Whilst it can be difficult for most people, when their children have been removed or are unlawfully retained in a non-Hague Convention country, the solution is not to attempt a recovery of the children like the mother and the 60 minutes crew attempted. A recovery of that nature is fraught with danger and difficulties.
First and foremost, there is a danger to the parent attempting to recover the children (and in this case the 60 Minutes crew). There is also a danger to the children being recovered. This is particularly exacerbated if there is acrimony between the parents and one of the parents or their associates is armed.

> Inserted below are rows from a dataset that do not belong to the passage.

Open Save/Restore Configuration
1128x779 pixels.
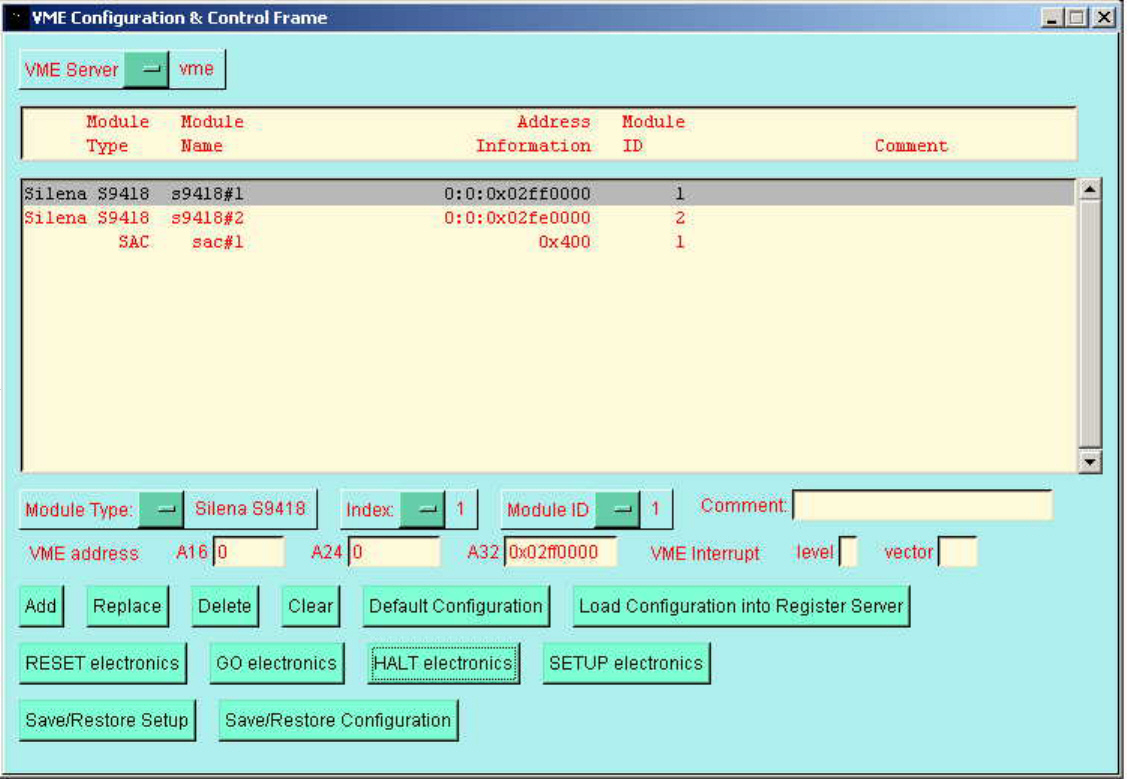coord(338,720)
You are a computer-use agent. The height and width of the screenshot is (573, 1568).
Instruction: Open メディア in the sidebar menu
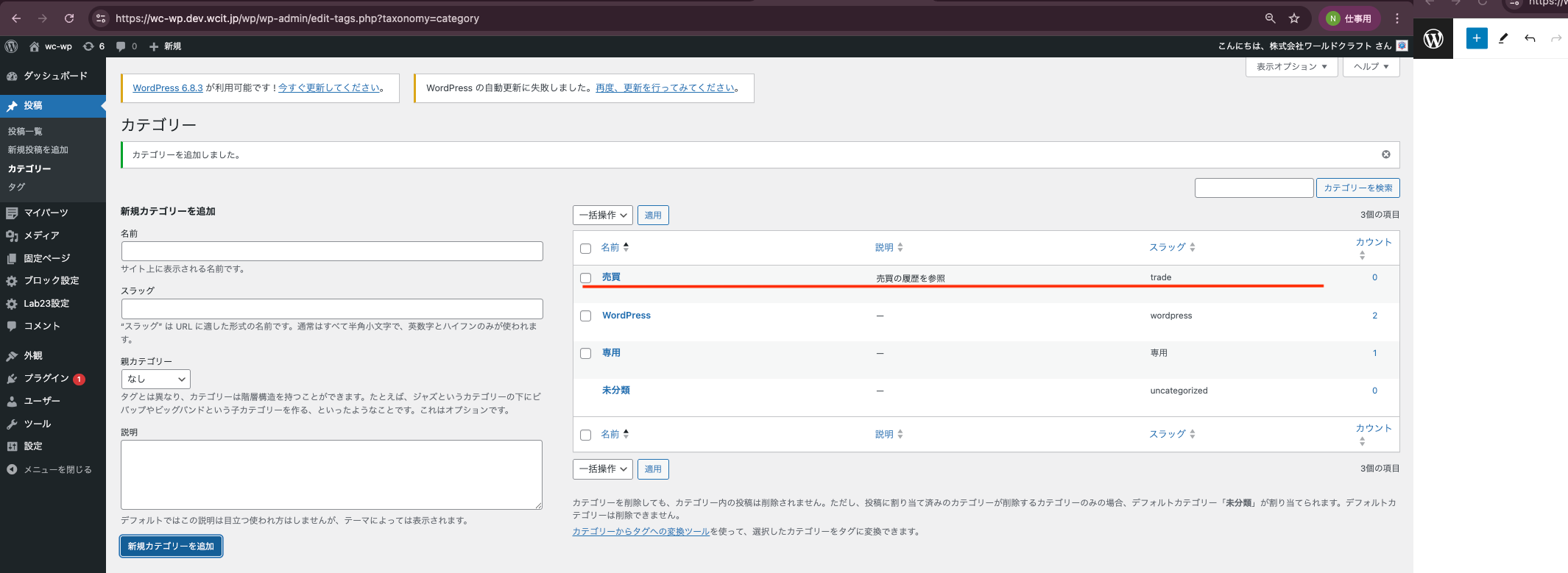(41, 235)
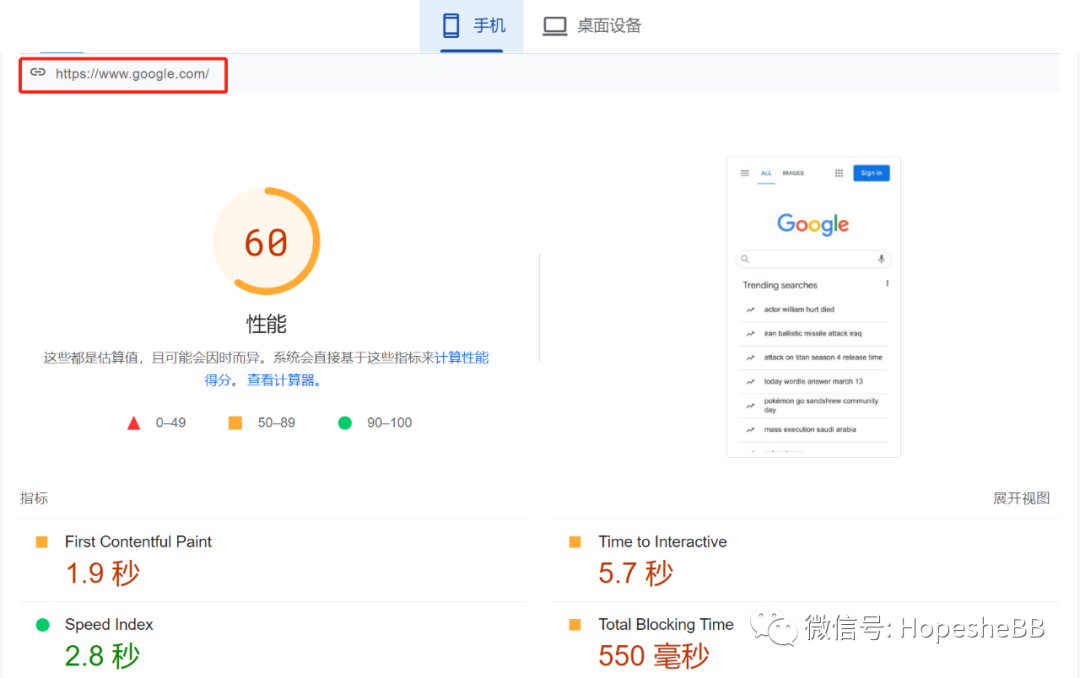The width and height of the screenshot is (1080, 678).
Task: Select the phone icon on the 手机 tab
Action: coord(452,25)
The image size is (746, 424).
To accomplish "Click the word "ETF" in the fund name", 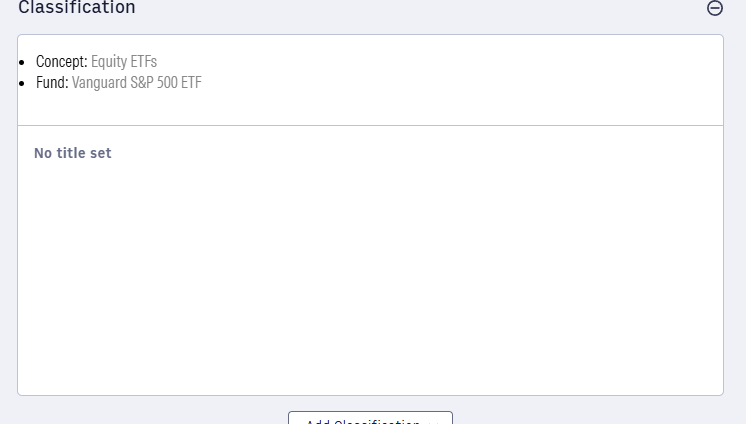I will (x=191, y=82).
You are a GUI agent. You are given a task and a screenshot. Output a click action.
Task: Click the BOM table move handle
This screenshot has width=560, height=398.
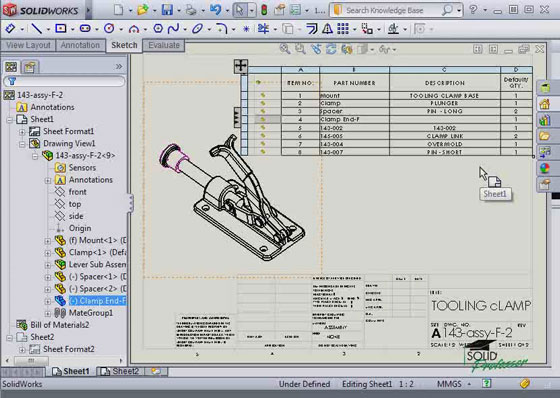240,66
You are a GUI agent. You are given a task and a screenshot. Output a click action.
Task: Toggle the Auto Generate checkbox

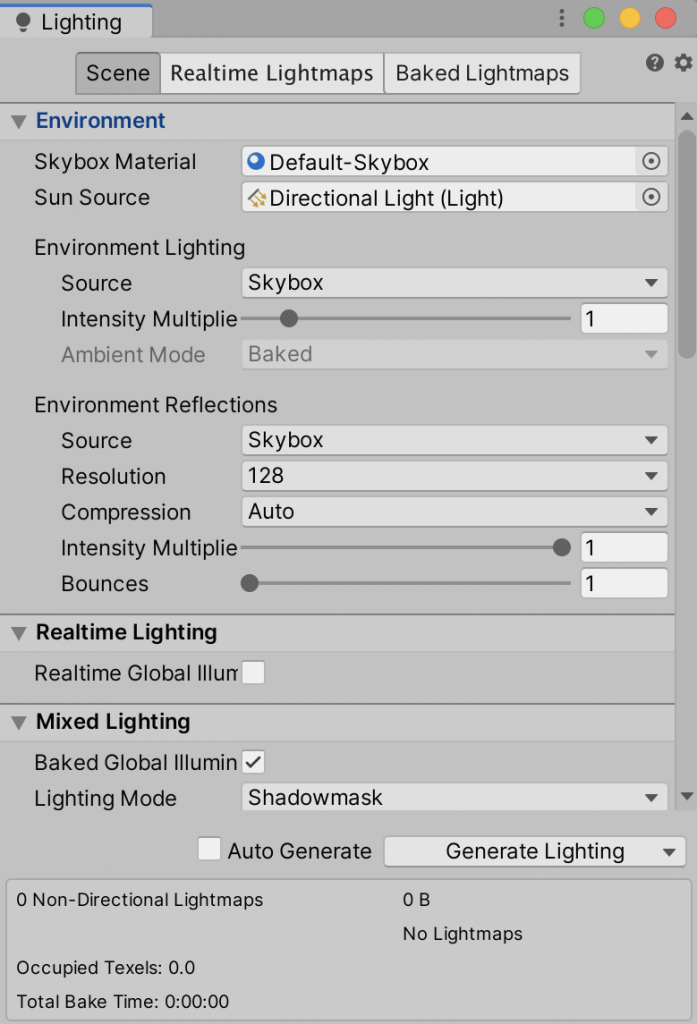pos(209,850)
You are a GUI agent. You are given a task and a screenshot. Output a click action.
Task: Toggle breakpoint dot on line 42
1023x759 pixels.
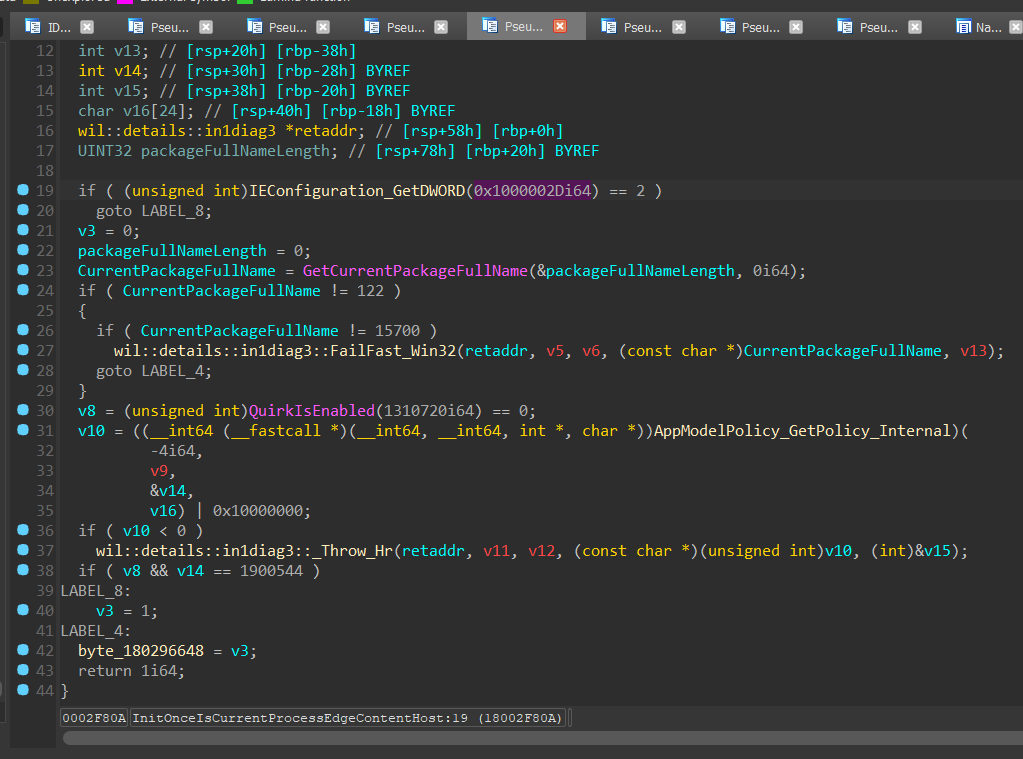[22, 650]
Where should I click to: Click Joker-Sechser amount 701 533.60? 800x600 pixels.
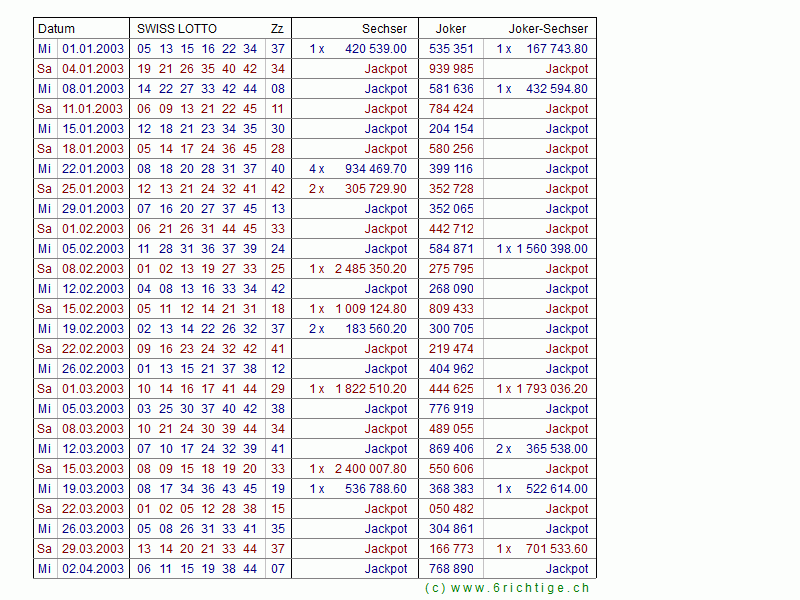pyautogui.click(x=556, y=549)
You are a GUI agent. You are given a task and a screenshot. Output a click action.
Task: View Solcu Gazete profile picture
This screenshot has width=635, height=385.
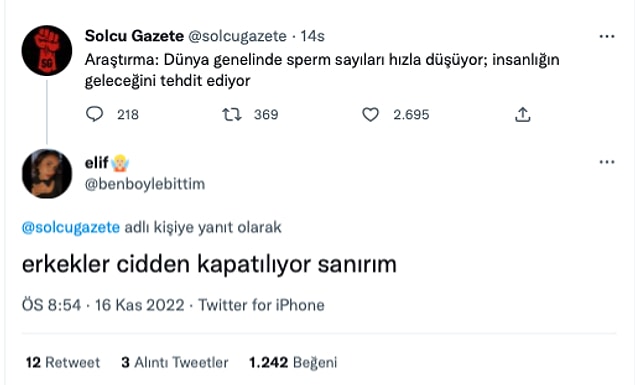coord(47,50)
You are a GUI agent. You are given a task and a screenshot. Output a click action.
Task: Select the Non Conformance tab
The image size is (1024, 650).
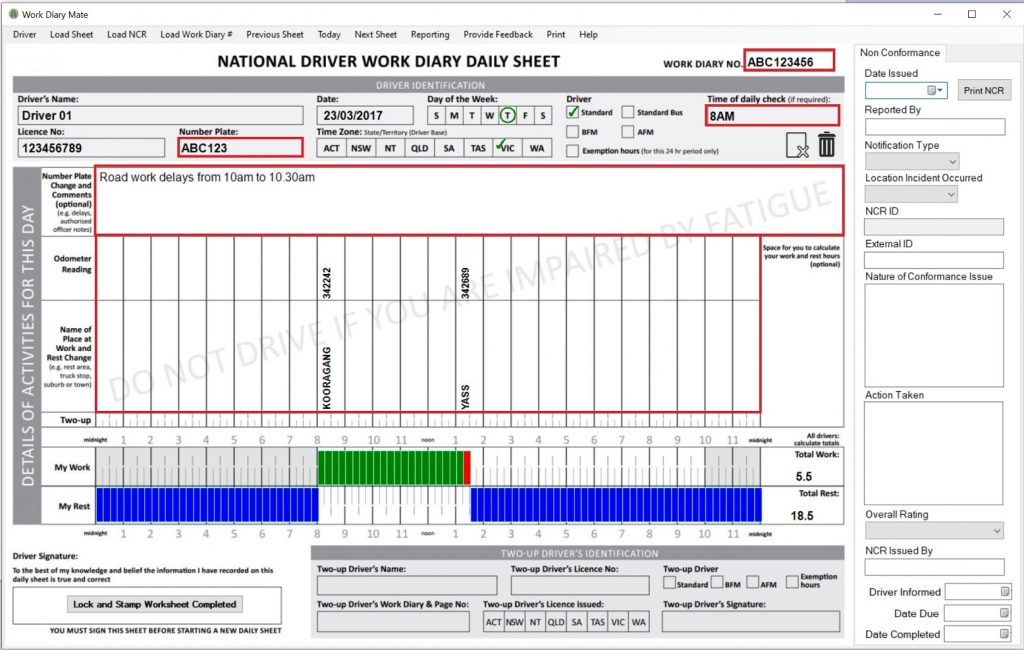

A recovery, conducted in the fashion as attempted in this case, can be very traumatic for the children. Put simply, being grabbed from one country, without the opportunity to speak to or say good bye to the other parent is a traumatic process. This is clearly not in the best interests of the children and can go against the recovering parent if the other parent brings a formal ‘relocation application’ in the Family Court of Australia.
There is also the danger that the parent attempting to recover the children can, like in this case, be arrested and detained. When the recovering parent is detained, invariably the children get returned back to the other parent. Once again, this achieves nothing and is unnecessarily traumatic for the children.
The safest and most effective way of recovering children when they have been removed or are unlawfully retained in a non-Hague Convention country, is to respect the legal process of that country and to bring the relevant recovery action in that country. Whilst this may be a long process it ensures that everyone is safe and can provide the best chance of success.